_Provided text_:
▽
As a result of the machinery of government changes, departments often have staff on different pay scales and with different terms and conditions, including the entitlement to progression pay. For example, in the Department for Business, Innovation and Skills (BIS), staff on former Department for Business, Enterprise and Regulatory Reform (BERR) pay arrangements have a contractual entitlement to pay progression, whereas those on former Department for Innovation, Universities and Skills (DIUS) terms do not. In a move towards harmonising pay arrangements for staff across the department, a new pay system was introduced in April 2013 that has no steps, spine points or target rates and no guarantee of future pay progression. This system applies to new entrants and those who are promoted.

As part of the BIS pay offer for 2013, the department offered an incentive payment for other staff to move to the new system, although there is no obligation on them to do so. Legacy pay systems will be frozen, with no future increases to the minima and maxima, although staff who decide to remain on former BERR terms retain the contractual right to pay progression and will continue to receive these increases.

The Home Office has introduced a new pay structure for all staff as part of the 2013 pay offer, which brings an end to contractual pay progression. The new structure has spot rates for the lower grades that are higher than the previous grade maxima, with staff receiving consolidated increases to move them to the new rates. For staff in higher grades who had contractual pay progression rights, a one-off, non-consolidated buyout payment has been made, worth two-and-a-half years of pay progression, in addition to consolidated increases for those below their grade maximum.

In the Department for Transport and the Department for Communities and Local Government, other departments with contractual pay progression, the outcome of the pay negotiations was not known at the time of writing.

MPs

The pay of MPs at Westminster is determined by the Independent Parliamentary Standards Authority (IPSA). In January 2013, IPSA announced that, in line with the rest of the public sector, the salary of MPs should increase by 1% in 2013 and in 2014. In December 2013, IPSA published its report on a new remuneration package for MPs that will apply after the next general election. It recommends that the pay of MPs should rise from the current level of £66,396 per year to £74,000. The increased cost would, according to IPSA, be offset by changes to allowances and the final-salary pension scheme, and will be subject to a further review at the start of the next Parliament.

Education

Schoolteachers, England and Wales

The STRB, which covers schoolteachers in England and Wales, recommended an increase of 1% on pay scales and pay points from the review date of 1 September 2013. Following recommendations made by the STRB in an earlier report, in September 2013 teachers received incremental progression pay increases for the last time; in future years, pay increases will be determined by schools on the basis of individual performance appraisals. The incremental points between the minimum and maximum of the main pay scale for classroom teachers were also increased by 1%, but these will be used only as reference points in future pay decisions.

The review body has been given a further remit by Secretary of State for Education Michael Gove to look at:

  • how to provide a simplified and flexible framework for leadership pay;
  • how the provisions for allowances, pay flexibilities and safeguarding could be reformed to allow a simpler and more flexible "School Teachers Pay and Conditions Document"; and
  • how the framework for the non-pay conditions of teachers could be reformed.
△
_Excerpted data_:
▽
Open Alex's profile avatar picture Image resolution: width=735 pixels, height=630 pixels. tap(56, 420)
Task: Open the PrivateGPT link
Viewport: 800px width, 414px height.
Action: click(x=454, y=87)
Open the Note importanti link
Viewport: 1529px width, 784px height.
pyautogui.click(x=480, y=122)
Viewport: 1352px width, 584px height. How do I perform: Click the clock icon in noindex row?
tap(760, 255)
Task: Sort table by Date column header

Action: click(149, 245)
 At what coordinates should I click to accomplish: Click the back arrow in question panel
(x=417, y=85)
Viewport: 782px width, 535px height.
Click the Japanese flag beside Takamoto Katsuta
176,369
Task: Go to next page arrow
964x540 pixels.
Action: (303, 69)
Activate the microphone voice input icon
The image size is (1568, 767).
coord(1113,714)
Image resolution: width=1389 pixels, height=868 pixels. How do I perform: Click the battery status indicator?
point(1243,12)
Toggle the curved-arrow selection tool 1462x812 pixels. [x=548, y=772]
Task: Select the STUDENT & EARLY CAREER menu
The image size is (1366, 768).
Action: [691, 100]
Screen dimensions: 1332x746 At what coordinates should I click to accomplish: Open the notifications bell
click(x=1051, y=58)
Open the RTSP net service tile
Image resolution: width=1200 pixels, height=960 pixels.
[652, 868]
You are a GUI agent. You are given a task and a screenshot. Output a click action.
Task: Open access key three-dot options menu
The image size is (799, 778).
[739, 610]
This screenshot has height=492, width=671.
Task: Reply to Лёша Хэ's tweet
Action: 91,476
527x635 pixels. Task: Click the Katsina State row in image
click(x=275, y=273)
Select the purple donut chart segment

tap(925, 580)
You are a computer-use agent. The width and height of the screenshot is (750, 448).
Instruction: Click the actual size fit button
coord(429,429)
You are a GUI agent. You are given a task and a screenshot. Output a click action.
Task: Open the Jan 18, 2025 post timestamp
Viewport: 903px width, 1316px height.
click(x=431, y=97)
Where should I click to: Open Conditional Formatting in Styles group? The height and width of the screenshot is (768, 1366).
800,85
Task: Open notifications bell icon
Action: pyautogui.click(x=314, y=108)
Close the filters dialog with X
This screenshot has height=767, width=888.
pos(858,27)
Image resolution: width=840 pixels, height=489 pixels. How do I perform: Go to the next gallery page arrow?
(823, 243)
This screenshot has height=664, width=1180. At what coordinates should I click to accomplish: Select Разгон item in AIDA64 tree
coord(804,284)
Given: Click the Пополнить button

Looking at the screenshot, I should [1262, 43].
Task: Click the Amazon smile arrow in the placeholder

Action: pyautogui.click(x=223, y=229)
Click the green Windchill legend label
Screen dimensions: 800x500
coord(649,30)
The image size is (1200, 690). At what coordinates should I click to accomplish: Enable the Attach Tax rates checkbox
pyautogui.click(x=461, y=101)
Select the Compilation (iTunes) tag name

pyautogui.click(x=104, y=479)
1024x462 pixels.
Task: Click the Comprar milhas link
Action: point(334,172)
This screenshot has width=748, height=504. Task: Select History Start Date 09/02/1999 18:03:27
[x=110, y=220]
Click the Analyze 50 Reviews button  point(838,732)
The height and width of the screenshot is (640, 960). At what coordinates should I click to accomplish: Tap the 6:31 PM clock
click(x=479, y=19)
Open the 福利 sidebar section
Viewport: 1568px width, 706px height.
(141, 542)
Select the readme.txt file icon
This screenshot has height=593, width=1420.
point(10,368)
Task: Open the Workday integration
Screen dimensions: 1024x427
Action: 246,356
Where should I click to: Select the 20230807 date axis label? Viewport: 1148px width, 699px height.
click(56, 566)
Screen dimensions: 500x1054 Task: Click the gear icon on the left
△
_Required work_:
(a) Print the passage of the public-sector pay text starting with "As a result" and going on through "who are promoted.".
(b) According to the public-sector pay text, why did the Department for Business, Innovation and Skills introduce a new pay system in April 2013?
The material after the text comes from a separate source.

_Exercise responses_:
(a)
As a result of the machinery of government changes, departments often have staff on different pay scales and with different terms and conditions, including the entitlement to progression pay. For example, in the Department for Business, Innovation and Skills (BIS), staff on former Department for Business, Enterprise and Regulatory Reform (BERR) pay arrangements have a contractual entitlement to pay progression, whereas those on former Department for Innovation, Universities and Skills (DIUS) terms do not. In a move towards harmonising pay arrangements for staff across the department, a new pay system was introduced in April 2013 that has no steps, spine points or target rates and no guarantee of future pay progression. This system applies to new entrants and those who are promoted.

(b) The department introduced it as a move toward harmonizing pay arrangements for staff across the department. Because of the machinery of government changes, its staff were on different pay scales and terms. Those on former BERR arrangements had a contractual entitlement to pay progression, while those on former DIUS terms did not.